Introduction
Recent advances in large language models (LLMs) have enabled substantial progress in detecting and classifying psychopathology from linguistic data. However, their clinical applicability remains uncertain, as (1) their ability to generalize to data beyond the characteristics of the training sample or to non-standard linguistic inputs has not been sufficiently investigated, and (2) performance variations across different computational environments, such as GPU types, raise concerns regarding model consistency.
Purpose
This study examined the consistency and generalizability of language-based psychopathology classification models. Specifically, it investigated (1) whether GPU type influences the performance of BERTurk-based models trained for psychopathology detection, and (2) how well these models generalize when tested on data differing from their training sample.
Method
Using the dataset from Eyrikaya and Dağ (2025), models were trained with identical hyperparameters on four GPUs (V100, A100, L4, and T4) to isolate hardware-related effects. As in the previous study, data were filtered by excluding empty or meaningless responses and applying age (18-43) and word count criteria, reducing the sample from 2551 to 1901 participants. Following training, all models were evaluated on four external validation sets used in the prior study and one newly constructed test set. This additional dataset (Outlier_Test_Set, n=450), created from the previously excluded participants (n=650), was used to assess out-of-sample generalizability, reflecting model robustness beyond the training distribution.
Results
Model performance remained stable across all validation sets (mean baseline≈.80 AUC).
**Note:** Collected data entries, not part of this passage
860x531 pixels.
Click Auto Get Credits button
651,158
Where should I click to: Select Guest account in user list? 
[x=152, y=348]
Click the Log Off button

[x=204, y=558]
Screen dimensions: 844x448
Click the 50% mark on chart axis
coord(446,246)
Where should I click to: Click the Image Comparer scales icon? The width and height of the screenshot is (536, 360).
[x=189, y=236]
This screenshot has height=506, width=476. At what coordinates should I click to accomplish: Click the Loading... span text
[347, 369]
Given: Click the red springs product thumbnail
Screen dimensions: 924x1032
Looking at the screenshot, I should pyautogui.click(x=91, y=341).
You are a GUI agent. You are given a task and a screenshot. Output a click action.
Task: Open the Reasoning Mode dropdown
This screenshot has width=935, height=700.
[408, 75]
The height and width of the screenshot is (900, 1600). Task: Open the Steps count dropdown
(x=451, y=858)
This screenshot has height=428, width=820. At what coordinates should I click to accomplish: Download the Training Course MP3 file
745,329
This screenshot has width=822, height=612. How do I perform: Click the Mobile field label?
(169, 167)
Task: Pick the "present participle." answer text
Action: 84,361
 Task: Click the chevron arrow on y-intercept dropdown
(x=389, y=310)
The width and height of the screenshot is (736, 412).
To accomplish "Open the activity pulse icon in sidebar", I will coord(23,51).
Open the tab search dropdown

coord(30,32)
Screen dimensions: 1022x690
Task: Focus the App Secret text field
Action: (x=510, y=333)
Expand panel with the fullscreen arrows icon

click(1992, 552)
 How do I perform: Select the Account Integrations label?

Notably, the Outlier_Test_Set yielded the highest AUC (≈.84) across GPUs. Importantly, performance differences across GPU types were minimal (Δ≈0.02 AUC), indicating that hardware variations had a negligible impact on model outcomes.
Conclusions
These findings demonstrate that LLM-based psychopathology models are both consistent and generalizable across different GPU hardware and sample characteristics. They also indicate strong robustness and even improved generalization when applied to data beyond the original training distribution, highlighting the models' reliability and potential for scalable psychological assessment.